To make things worse, the very power and flexibility of a digital index can raise the visibility of the errors that do exist, by making them easy to find. Want to find all of the books, anywhere in the world, written by Charles Dickens and (wrongly thought to be) published before 1850? Just type a simple query. Google’s search technology did a lot to help Nunberg find errors. But it’s not just error-hunters who will find more errors — if a more powerful metadata search facility is more useful, researchers will rely on it more, and will therefore be tripped up by more errors.

What’s most interesting to me is a seeming difference in mindset between critics like Nunberg on the one hand, and Google on the other. Nunberg thinks of Google’s metadata catalog as a fixed product that has some (unfortunately large) number of errors, whereas Google sees the catalog as a work in progress, subject to continual improvement. Even calling Google’s metadata a “catalog” seems to connote a level of completion and immutability that Google might not assert. An electronic “card catalog” can change every day — a good thing if the changes are strict improvements such as error fixes — in a way that a traditional card catalog wouldn’t.

Over time, the errors Nunberg reported will be fixed, and as a side effect some errors with similar causes will be fixed too. Whether that is good enough remains to be seen.

Comments

  1. brent s says:

    I love the way google does all these huge public projects completely for free with an open attitude of build it, release it, fix it – and people who are used to the government model of build it, fix it, fix it, fix it, rebuild it, never release it demand better services from google.

    why, exactly, is it even google’s job to do this stuff? and who, exactly, is offering to do this stuff if google doesn’t?

    I think the standard response when you discover someone else’s error is ‘sorry’ – where they should say ‘aha! thankyou!’

  2. Eric Hellman says:

    Library catalogs as they exist today are themselves becoming less and less fixed representations of static collections. They are never “complete” or “immutable”. They have had to evolve to deal with electronic resources which change from week to week, even from day to day. It’s been a long time since any serious library has used cards.

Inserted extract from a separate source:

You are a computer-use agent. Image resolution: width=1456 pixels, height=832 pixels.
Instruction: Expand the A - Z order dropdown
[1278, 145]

    Nunberg’s potshots at Google are amusing, but ultimately unfair. My post on the subject (with a Princeton angle!) is here: http://go-to-hellman.blogspot.com/2009/09/white-dielectric-substance-in-library.html

  3. Rick says:

    This just shows that even the mighty Google isn’t perfect. I guess nothing is. My understanding is that Google is trying to involve the public in determining the actual performances of their systems. It’s like a systems testing procedure. With all those bugs and errors being brought to their attention, I’m pretty sure that Google will have a solid data to work on.

    • Michelle says:

      I agree with Rick, nothing is perfect.

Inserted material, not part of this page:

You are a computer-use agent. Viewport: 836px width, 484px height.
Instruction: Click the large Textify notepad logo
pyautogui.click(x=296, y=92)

      Google is actually trying to create the best search-engine experience, and they did a very good job. When Google first debuted, there were more popular search-engines. But Google became the major player over time, proving that their systems and algorithms are very powerful– and relevant.

      -Michelle

  4. Anonymous says:

    Nunberg points out that you can find certain kinds of information with more accuracy using WorldCat than using Google Books. And that’s true, so far as it goes. But what he doesn’t say is that WorldCat has its own problems. WorldCat is great as an inventory database, collocating different editions, etc. It usually gets its dates right too. But depending on the type of search, WorldCat can on many occasions be a rather horrible discovery tool. Its metadata is largely based on the Library of Congress Subject Headings, which are outdated and often useless. Now if OCLC and Google could just figure out how to work better together, that would be swell. I think they could complement each other quite nicely.